Così in una nota il segretario generale della Cisl, Luigi Sbarra. “E’ evidente – prosegue – che il passaggio al nuovo disegno va realizzato con la opportuna gradualità e che, in ogni caso, è indispensabile l’accompagnamento a carico della fiscalità generale almeno per un quadriennio. Senza conoscere gli importi e le disponibilità finanziarie che il Governo destinerà è impossibile per noi fornire un giudizio compiuto. Come del resto è assai difficile valutare gli interventi previsti senza conoscerne i costi, a regime, per il sistema lavoratori-imprese”.

“Diverse – secondo Sbarra – le cose apprezzabili: il miglioramento del sistema di ammortizzatori in costanza di rapporto di lavoro nella direzione della universalità, in particolare ricomprendendo i datori di lavoro sotto i 6 dipendenti; l’ampliamento delle causali, con l’introduzione della cessazione di attività, una causale specifica per affrontare le transizioni e gli incentivi alla causale contratto di solidarietà; l’innalzamento del valore economico della prestazione; il potenziamento di Naspi e DisColl con particolare attenzione ai lavoratori discontinui; il sostegno al lavoro autonomo; il legame con le politiche attive”.

Sulla stessa linea Confartigianato che condivide le linee guida della riforma proposte dal ministro perché siamo convinti della necessità di costruire un sistema di protezione sociale più inclusivo ed equo, attento anche alla sostenibilità per le micro e piccole imprese”, ha affermato il presidente Marco Granelli, durante l’incontro. “Restiamo in attesa, però, di indicazioni determinanti sulla contribuzione e di poter quindi valutare l’impatto sul costo del lavoro -ha proseguito.

“Il documento predisposto dal ministero del lavoro segna certamente un passo in avanti, recependo alcune nostre proposte (tra le quali un meccanismo premiale in caso di mancato ricorso agli ammortizzatori sociali, il riconoscimento dei Workers Buyout quali strumenti di politica attiva del lavoro, l’attribuzione di risorse aggiuntive ai fondi paritetici interprofessionali qualora realizzino percorsi di formazione per lavoratori in cassa integrazione), ma lascia irrisolti diversi aspetti importanti per i quali avevamo manifestato la nostra preoccupazione, primo tra tutti il tema della contribuzione, sia in termini di quantum che di soggetto contributore”. E’ quanto affermato, invece, da Mauro Lusetti, Presidente dell’Alleanza delle Cooperative, anche e nome dei Copresidenti Maurizio Gardini e Giovanni Schiavone.

“La riforma degli ammortizzatori non deve tradursi in un incremento degli oneri per le imprese del terziario e del turismo, che comporterebbe un aumento del costo del lavoro assolutamente da evitare in un momento come questo”. Questa la richiesta di Confesercenti. “Sarebbe una stangata, del tutto ingiustificata: terziario e turismo, grazie al Fis, si sono sempre dimostrati ampiamente capienti nei periodi ante-Covid.

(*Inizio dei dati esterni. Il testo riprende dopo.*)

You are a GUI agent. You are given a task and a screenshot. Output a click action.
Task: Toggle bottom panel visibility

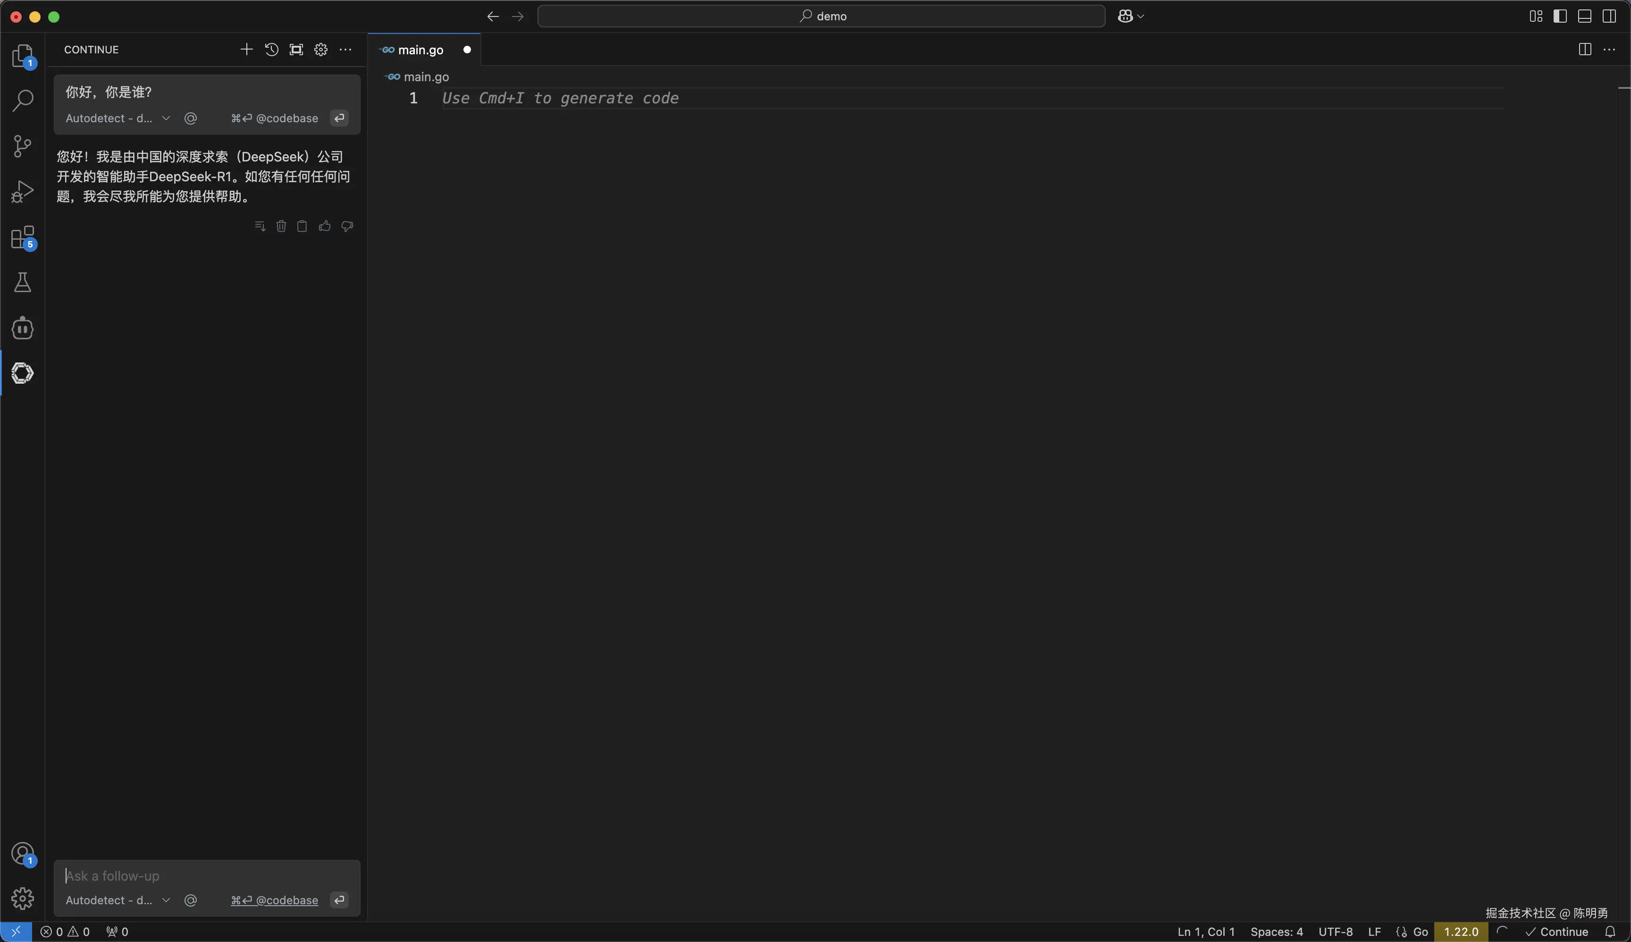[1584, 16]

Noi – prosegue Confesercenti – condividiamo il principio dell’Universalità e l’idea di un ammortizzatore unico, ma crediamo anche che la riforma debba declinarli nel rispetto delle differenze tra i vari settori d’attività economica.

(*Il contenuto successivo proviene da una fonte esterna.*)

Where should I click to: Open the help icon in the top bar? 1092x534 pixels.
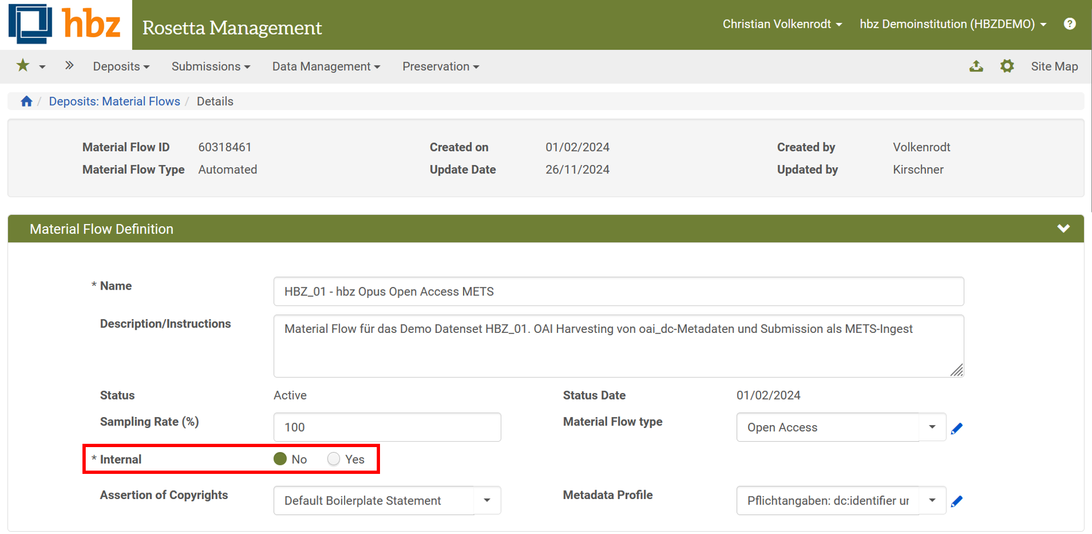point(1070,24)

Per turismo e terziario, si potrebbe e dovrebbe universalizzare il FIS, delineando così un ammortizzatore unico per commercio, servizi e turismo. “Uno strumento da estendere con la prudenza e la gradualità suggerite da una crisi pandemica ancora preoccupante, e in grado di rispondere alle esigenze settoriali e dimensionali, garantendo coperture adeguate senza oneri insostenibili, soprattutto per le microimprese. L’auspicio – conclude l’associazione – è che il confronto prosegua prendendo in considerazione questi temi”.

Su un binario parallelo agli ammortizzatori, viaggia anche quello sulle politiche attive con il Ministro  Orlando che sul tema incontrerà le parti sociali il 2 settembre. Nello stesso mese, previsto anche un confronto con le Regioni. Ovviamente, come da copione, bisogna fare i conti con la coperta troppo corta e il nodo costi. Tra tutti, il più difficile da sciogliere.